Word and item positions:

☆ ☆ ☆ ☆

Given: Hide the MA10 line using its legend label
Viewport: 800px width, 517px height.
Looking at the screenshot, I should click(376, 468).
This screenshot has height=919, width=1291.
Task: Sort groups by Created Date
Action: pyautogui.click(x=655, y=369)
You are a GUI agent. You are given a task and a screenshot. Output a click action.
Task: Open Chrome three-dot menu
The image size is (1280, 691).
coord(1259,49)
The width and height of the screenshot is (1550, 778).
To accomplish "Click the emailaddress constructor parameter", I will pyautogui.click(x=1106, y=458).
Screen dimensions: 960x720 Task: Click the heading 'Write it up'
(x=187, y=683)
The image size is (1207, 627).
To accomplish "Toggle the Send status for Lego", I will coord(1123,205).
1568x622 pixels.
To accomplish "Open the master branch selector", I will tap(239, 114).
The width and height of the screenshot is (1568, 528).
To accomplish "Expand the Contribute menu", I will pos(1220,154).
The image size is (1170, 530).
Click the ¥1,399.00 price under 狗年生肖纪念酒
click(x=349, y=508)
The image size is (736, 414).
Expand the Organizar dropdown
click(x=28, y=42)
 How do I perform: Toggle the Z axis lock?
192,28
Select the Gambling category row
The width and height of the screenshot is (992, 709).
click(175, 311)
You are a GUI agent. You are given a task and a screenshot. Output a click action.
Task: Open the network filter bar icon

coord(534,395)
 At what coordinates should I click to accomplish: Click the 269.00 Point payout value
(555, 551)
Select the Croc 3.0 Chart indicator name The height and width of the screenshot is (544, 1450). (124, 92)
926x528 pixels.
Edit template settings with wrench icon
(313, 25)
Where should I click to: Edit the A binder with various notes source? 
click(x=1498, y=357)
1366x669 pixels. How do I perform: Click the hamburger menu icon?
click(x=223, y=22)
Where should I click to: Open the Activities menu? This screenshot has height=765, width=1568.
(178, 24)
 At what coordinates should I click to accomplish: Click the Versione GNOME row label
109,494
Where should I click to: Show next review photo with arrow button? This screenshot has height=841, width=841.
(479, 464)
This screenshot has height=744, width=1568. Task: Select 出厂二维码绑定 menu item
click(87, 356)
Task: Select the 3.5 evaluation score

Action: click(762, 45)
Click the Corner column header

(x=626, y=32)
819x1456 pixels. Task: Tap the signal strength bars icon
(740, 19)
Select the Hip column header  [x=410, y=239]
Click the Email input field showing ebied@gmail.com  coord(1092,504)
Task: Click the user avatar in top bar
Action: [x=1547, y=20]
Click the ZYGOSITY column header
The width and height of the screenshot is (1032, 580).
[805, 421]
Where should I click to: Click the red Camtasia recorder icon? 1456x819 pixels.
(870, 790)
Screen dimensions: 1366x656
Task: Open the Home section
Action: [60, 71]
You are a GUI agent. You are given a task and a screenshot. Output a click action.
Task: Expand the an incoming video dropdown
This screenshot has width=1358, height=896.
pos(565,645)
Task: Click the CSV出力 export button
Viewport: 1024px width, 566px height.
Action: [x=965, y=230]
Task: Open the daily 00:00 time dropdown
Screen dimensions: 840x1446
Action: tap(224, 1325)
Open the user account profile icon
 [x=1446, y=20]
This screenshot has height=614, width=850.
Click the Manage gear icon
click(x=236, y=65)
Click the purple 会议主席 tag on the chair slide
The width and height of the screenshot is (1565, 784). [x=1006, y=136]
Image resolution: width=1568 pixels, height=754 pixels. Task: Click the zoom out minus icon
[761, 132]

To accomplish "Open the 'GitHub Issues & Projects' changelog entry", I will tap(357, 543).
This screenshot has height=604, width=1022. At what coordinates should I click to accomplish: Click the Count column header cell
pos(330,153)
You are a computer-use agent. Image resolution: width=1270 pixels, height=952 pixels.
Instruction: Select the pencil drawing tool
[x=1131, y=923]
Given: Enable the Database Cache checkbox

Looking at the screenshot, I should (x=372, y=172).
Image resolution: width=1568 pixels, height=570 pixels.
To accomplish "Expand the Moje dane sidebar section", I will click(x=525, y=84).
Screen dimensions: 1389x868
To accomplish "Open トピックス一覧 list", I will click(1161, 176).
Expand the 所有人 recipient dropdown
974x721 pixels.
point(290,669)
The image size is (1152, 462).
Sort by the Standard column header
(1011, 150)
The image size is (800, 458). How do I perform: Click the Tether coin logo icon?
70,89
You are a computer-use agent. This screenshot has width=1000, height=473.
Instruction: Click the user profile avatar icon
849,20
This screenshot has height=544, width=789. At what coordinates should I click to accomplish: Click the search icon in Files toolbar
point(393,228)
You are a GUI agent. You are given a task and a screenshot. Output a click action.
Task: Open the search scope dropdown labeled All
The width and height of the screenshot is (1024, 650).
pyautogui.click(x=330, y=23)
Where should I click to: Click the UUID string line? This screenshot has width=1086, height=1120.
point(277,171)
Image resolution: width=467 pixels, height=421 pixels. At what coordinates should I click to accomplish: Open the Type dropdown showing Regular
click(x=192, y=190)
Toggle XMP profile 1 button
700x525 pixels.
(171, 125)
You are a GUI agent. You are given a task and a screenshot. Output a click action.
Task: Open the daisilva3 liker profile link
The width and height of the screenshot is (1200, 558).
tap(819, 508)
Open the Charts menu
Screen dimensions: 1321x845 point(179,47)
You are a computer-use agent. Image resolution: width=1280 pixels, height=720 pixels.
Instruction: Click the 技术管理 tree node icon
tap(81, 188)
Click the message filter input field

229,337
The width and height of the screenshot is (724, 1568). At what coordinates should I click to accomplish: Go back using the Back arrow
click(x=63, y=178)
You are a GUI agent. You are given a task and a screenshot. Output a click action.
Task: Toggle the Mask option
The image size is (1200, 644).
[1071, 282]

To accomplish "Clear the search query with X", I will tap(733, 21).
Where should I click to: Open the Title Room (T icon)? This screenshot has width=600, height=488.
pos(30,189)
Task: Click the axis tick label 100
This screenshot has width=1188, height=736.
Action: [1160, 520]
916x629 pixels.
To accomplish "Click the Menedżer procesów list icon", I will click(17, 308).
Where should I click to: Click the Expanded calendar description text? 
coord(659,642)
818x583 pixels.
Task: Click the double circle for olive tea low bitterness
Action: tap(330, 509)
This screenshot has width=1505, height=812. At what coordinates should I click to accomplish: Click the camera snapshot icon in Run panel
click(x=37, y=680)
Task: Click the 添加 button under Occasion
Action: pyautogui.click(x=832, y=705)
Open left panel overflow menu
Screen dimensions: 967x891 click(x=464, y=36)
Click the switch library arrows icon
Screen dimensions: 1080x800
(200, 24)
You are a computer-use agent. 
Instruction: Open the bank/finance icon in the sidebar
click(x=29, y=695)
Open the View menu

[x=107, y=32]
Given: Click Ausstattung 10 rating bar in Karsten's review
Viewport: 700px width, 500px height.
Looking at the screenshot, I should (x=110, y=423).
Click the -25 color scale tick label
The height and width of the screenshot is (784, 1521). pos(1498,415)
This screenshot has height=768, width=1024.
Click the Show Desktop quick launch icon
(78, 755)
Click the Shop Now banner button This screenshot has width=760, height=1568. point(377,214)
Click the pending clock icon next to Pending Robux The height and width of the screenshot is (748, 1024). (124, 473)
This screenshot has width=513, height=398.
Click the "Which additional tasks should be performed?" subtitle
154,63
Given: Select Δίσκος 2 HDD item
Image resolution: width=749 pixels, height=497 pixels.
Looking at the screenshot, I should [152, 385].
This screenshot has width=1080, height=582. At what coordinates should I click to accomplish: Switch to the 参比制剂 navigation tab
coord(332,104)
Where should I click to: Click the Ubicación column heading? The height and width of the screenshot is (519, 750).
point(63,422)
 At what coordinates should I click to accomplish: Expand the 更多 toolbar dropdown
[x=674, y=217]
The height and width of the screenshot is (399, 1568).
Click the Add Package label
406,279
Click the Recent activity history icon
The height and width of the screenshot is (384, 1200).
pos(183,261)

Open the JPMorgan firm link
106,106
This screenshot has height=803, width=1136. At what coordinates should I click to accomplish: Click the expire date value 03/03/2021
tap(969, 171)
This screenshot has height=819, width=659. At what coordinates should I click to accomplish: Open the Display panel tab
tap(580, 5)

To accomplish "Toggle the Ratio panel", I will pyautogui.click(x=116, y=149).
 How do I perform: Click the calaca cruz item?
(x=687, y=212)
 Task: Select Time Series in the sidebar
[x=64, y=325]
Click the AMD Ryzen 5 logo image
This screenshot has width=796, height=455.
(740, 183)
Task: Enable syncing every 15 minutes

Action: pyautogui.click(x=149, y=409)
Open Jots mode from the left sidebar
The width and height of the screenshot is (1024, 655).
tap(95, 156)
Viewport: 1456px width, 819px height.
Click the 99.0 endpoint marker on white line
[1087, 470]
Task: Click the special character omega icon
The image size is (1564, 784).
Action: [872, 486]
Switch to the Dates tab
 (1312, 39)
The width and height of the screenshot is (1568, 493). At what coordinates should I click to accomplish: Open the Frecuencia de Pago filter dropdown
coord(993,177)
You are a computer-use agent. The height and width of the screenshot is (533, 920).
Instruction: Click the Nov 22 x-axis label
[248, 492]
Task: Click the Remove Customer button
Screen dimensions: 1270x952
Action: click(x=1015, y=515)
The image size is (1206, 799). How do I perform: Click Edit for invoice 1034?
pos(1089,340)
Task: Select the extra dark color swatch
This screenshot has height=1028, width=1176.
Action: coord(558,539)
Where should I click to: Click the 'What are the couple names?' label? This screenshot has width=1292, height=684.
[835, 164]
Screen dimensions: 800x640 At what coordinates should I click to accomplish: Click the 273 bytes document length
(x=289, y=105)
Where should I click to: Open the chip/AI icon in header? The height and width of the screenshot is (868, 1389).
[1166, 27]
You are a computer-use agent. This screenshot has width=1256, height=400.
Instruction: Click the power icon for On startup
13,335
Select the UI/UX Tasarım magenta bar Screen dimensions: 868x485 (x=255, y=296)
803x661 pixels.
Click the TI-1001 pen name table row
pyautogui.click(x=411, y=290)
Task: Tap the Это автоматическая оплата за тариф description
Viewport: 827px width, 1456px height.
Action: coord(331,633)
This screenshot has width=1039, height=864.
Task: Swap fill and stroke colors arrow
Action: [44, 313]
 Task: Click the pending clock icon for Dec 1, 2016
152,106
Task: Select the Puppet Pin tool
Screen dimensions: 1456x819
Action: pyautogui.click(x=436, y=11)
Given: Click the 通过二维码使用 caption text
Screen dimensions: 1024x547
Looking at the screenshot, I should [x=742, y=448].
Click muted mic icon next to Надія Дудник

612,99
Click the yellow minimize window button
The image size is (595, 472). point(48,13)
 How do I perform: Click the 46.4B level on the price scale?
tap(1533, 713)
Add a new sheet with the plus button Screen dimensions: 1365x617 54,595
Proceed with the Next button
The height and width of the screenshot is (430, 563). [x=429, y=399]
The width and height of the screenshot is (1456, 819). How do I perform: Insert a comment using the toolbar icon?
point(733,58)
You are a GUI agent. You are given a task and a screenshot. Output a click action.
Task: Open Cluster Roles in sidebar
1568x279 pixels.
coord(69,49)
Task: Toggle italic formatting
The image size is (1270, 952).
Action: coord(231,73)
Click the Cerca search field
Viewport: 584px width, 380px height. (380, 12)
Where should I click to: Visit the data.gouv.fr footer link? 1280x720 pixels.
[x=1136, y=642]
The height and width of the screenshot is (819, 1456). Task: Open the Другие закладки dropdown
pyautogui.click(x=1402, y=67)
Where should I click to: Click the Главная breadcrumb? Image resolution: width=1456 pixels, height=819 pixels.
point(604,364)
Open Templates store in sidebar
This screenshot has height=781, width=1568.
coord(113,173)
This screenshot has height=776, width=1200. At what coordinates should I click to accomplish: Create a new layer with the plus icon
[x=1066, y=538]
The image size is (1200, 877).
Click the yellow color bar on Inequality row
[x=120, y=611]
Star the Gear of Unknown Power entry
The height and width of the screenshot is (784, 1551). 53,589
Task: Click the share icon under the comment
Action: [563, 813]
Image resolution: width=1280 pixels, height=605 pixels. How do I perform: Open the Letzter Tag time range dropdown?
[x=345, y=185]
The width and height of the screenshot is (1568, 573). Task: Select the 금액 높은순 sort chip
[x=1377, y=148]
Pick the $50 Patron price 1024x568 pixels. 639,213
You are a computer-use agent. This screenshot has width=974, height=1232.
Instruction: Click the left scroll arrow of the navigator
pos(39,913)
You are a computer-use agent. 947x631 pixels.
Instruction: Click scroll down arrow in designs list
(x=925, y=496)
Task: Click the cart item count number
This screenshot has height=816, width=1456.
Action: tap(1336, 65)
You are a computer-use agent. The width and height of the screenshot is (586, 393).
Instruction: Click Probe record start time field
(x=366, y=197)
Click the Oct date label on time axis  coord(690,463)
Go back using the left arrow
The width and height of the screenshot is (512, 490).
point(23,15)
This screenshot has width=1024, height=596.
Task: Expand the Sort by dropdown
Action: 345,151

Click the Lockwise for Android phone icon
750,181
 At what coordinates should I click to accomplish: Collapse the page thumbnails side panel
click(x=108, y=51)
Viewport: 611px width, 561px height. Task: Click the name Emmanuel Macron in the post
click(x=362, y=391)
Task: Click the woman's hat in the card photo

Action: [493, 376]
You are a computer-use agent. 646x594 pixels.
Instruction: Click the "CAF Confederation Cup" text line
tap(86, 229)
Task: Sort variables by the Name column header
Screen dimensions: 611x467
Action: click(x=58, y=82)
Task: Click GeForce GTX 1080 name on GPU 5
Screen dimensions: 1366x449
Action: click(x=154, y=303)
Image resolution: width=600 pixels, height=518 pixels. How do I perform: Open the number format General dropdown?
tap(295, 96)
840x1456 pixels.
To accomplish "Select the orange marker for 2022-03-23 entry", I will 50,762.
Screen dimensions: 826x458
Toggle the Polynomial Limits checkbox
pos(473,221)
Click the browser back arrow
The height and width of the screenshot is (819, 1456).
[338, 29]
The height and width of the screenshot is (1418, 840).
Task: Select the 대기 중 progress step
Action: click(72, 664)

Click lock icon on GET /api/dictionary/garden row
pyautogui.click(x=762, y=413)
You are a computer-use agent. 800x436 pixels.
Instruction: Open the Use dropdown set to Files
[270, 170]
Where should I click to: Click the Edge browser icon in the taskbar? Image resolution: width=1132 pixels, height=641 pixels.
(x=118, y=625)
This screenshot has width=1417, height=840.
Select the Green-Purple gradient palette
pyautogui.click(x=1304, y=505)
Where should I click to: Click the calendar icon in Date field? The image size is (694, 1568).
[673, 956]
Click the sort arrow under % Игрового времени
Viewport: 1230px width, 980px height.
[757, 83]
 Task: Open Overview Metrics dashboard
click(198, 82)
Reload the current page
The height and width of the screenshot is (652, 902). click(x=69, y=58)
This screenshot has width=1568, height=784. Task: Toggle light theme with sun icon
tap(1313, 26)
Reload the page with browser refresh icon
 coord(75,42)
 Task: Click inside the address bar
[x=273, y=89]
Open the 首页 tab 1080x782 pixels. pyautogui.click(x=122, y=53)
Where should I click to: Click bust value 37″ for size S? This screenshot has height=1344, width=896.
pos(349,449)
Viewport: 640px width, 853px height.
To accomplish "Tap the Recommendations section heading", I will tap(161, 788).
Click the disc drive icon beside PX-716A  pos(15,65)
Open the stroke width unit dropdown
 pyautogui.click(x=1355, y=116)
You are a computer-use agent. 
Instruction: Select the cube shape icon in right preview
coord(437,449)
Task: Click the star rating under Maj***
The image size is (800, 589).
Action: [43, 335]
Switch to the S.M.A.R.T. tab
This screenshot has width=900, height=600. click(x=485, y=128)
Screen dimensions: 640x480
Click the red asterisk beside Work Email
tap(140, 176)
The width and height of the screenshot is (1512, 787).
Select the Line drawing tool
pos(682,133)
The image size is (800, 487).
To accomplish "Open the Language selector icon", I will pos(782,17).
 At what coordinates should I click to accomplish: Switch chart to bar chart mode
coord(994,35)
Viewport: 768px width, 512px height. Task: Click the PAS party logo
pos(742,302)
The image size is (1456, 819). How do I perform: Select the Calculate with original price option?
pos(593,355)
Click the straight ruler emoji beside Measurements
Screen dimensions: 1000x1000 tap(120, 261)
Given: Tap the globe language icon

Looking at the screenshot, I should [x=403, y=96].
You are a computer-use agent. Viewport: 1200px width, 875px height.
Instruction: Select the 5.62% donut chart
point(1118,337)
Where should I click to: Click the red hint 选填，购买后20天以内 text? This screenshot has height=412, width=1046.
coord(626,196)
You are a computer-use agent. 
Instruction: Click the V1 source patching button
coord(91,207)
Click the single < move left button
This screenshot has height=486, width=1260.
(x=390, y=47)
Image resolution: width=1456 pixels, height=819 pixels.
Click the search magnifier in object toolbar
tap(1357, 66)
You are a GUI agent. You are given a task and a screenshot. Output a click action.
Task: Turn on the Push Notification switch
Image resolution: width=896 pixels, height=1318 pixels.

☆ ☆ ☆ ☆

STATED GOAL:
Copy out the records word for word, starting at the first line and ending after the line that contains "I will coord(1123,205).".

TASK RESPONSE:
Given: Hide the MA10 line using its legend label
Viewport: 800px width, 517px height.
Looking at the screenshot, I should click(376, 468).
This screenshot has height=919, width=1291.
Task: Sort groups by Created Date
Action: pyautogui.click(x=655, y=369)
You are a GUI agent. You are given a task and a screenshot. Output a click action.
Task: Open Chrome three-dot menu
The image size is (1280, 691).
coord(1259,49)
The width and height of the screenshot is (1550, 778).
To accomplish "Click the emailaddress constructor parameter", I will pyautogui.click(x=1106, y=458).
Screen dimensions: 960x720 Task: Click the heading 'Write it up'
(x=187, y=683)
The image size is (1207, 627).
To accomplish "Toggle the Send status for Lego", I will coord(1123,205).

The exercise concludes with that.